Chen's knowing smile widened. "I have very rich parishioners," he said softly, tapping the side of his nose. "Ones who know a lot about this stuff, and..." He looked satisfied. "Who keep me not only well-informed, which is how I can do what I do for you prols, but well-stocked."

"Speaking of well-stocked," Lay said absent-mindedly, with his nose still buried in the shipping manifest, poking in a crate at Tao's feet. "I think I've just found the real deal..." From the markings on the side of the crate (which had been suspiciously absent from the first one), Lay was right. "And there's more than one of these things."

He looked up, the dimple evident as he smiled, oblivious to the bombshell he'd just dropped in their laps.

"There's not just 2 crates with six bottles each, but 4 in total," he added, checking the sheet in his hand. "As well as another 2 of the fake stuff..." Lay looked at Tao approvingly and patted the younger man's shoulder. "Seems you're not an idiot after all. You did well, Taozi."

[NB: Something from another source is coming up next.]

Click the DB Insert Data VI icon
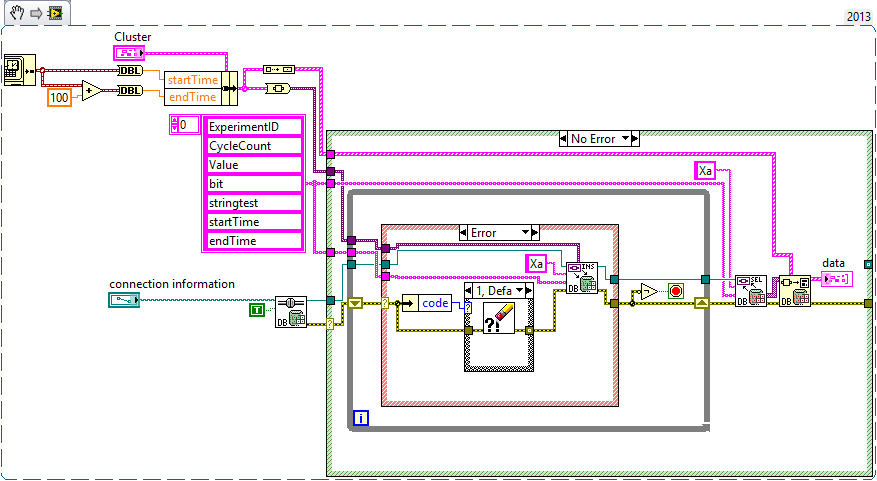pos(580,278)
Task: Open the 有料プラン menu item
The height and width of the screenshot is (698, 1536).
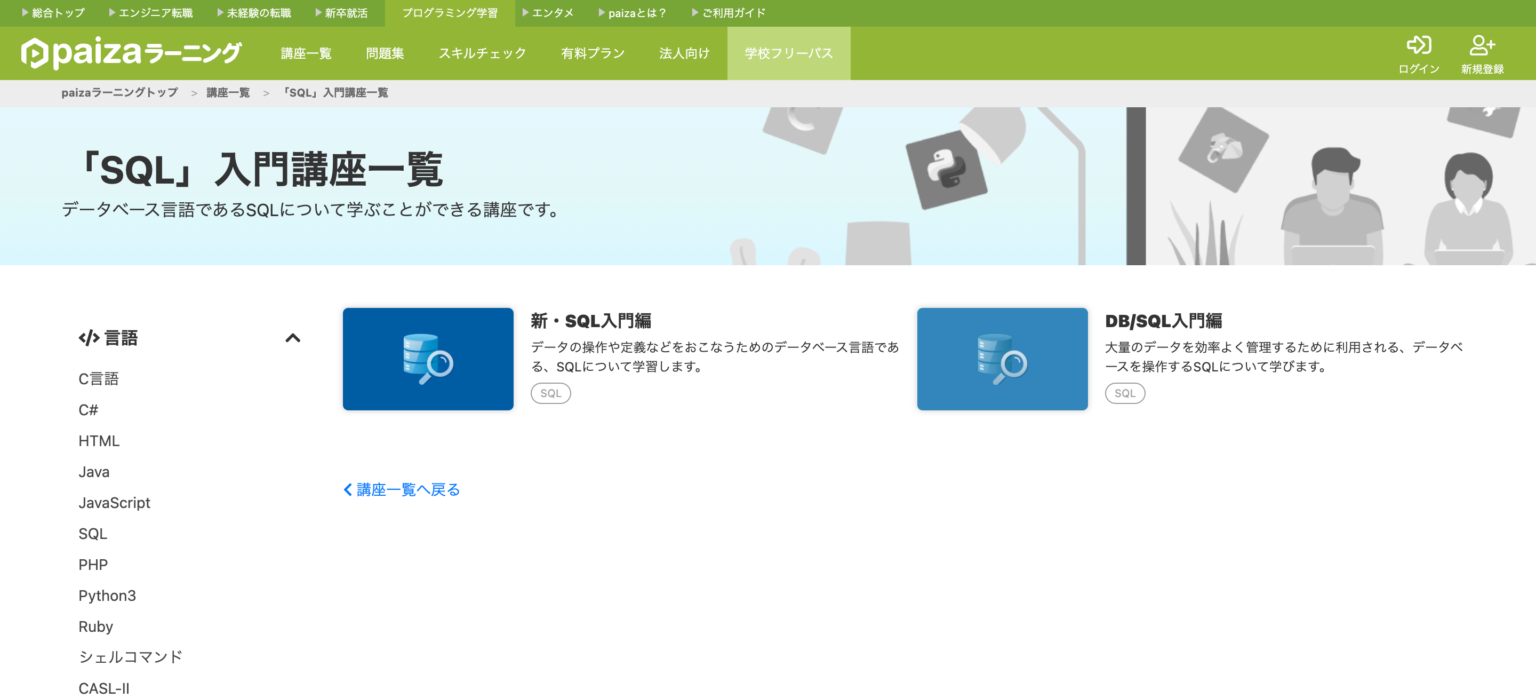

Tao knew better than to preen under the praise from Lay, but it still went a long way to soothing the annoyance he felt after Kris' lecture. And if everything worked out, he knew they'd _all_ benefit; Kris was a hard, but fair, man, and he would share the profits equally. Even considering their Korean counterparts' cut, this would mean they'd probably never have to work again, though he knew they would. They loved the thrill too much.

 

Even after calling Junmyeon to complain about his supplier's attempted rip-off (during which the Korean group's leader reassured him it would be taken care of), Kris was in an excellent mood, especially when Chen and Xiumin reported on the recent shipment's sales figures. All but 2 bottles of the real champagne had sold at a more than acceptable price, and Chen had immediately demanded one as part of his cut, to which Kris (eventually) agreed. All the wine vinegar had been sold at a tidy profit, thanks to Xiumin's expertise, and the fake stuff had been passed off to one of Lay's acquaintances named Calvin to get rid of, apart from the few bottles Chen had purchased (at a suitable discount) for his own use.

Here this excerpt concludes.